WHAT YOU HAVE TO DO =>
All of the records below need to be copied exactly.

MATERIAL SHOWN =>
>>>
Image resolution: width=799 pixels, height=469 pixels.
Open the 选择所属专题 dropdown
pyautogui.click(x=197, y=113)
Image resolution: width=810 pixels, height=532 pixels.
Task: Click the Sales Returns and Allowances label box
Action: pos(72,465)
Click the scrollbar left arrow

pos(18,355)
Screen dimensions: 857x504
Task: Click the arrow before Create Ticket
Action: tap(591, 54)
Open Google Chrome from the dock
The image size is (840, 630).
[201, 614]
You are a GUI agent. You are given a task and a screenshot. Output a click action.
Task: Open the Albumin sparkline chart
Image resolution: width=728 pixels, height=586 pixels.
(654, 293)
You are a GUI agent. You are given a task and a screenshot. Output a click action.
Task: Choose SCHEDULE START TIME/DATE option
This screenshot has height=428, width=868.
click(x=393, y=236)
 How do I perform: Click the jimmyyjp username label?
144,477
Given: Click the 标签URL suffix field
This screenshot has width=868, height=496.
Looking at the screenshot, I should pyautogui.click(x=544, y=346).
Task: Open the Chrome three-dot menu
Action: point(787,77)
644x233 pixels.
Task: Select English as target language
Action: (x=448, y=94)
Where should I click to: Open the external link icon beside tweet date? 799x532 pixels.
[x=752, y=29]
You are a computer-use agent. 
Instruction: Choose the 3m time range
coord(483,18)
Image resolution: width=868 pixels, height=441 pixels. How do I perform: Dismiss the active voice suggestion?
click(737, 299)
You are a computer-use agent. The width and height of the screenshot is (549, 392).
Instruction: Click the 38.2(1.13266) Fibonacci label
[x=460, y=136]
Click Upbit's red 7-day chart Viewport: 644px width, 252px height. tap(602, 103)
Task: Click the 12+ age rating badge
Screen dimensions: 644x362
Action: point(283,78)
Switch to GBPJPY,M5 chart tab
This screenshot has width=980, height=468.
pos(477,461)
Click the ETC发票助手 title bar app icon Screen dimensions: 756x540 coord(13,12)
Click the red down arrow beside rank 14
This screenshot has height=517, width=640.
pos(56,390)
<<<
EXERCISE SOLUTION =>
Image resolution: width=799 pixels, height=469 pixels.
Open the 选择所属专题 dropdown
pyautogui.click(x=197, y=113)
Image resolution: width=810 pixels, height=532 pixels.
Task: Click the Sales Returns and Allowances label box
Action: pos(72,465)
Click the scrollbar left arrow

pos(18,355)
Screen dimensions: 857x504
Task: Click the arrow before Create Ticket
Action: tap(591, 54)
Open Google Chrome from the dock
The image size is (840, 630).
[201, 614]
You are a GUI agent. You are given a task and a screenshot. Output a click action.
Task: Open the Albumin sparkline chart
Image resolution: width=728 pixels, height=586 pixels.
(654, 293)
You are a GUI agent. You are given a task and a screenshot. Output a click action.
Task: Choose SCHEDULE START TIME/DATE option
This screenshot has height=428, width=868.
click(x=393, y=236)
 How do I perform: Click the jimmyyjp username label?
144,477
Given: Click the 标签URL suffix field
This screenshot has width=868, height=496.
Looking at the screenshot, I should pyautogui.click(x=544, y=346).
Task: Open the Chrome three-dot menu
Action: point(787,77)
644x233 pixels.
Task: Select English as target language
Action: (x=448, y=94)
Where should I click to: Open the external link icon beside tweet date? 799x532 pixels.
[x=752, y=29]
You are a computer-use agent. 
Instruction: Choose the 3m time range
coord(483,18)
Image resolution: width=868 pixels, height=441 pixels. How do I perform: Dismiss the active voice suggestion?
click(737, 299)
You are a computer-use agent. The width and height of the screenshot is (549, 392).
Instruction: Click the 38.2(1.13266) Fibonacci label
[x=460, y=136]
Click Upbit's red 7-day chart Viewport: 644px width, 252px height. tap(602, 103)
Task: Click the 12+ age rating badge
Screen dimensions: 644x362
Action: point(283,78)
Switch to GBPJPY,M5 chart tab
This screenshot has width=980, height=468.
pos(477,461)
Click the ETC发票助手 title bar app icon Screen dimensions: 756x540 coord(13,12)
Click the red down arrow beside rank 14
This screenshot has height=517, width=640.
pos(56,390)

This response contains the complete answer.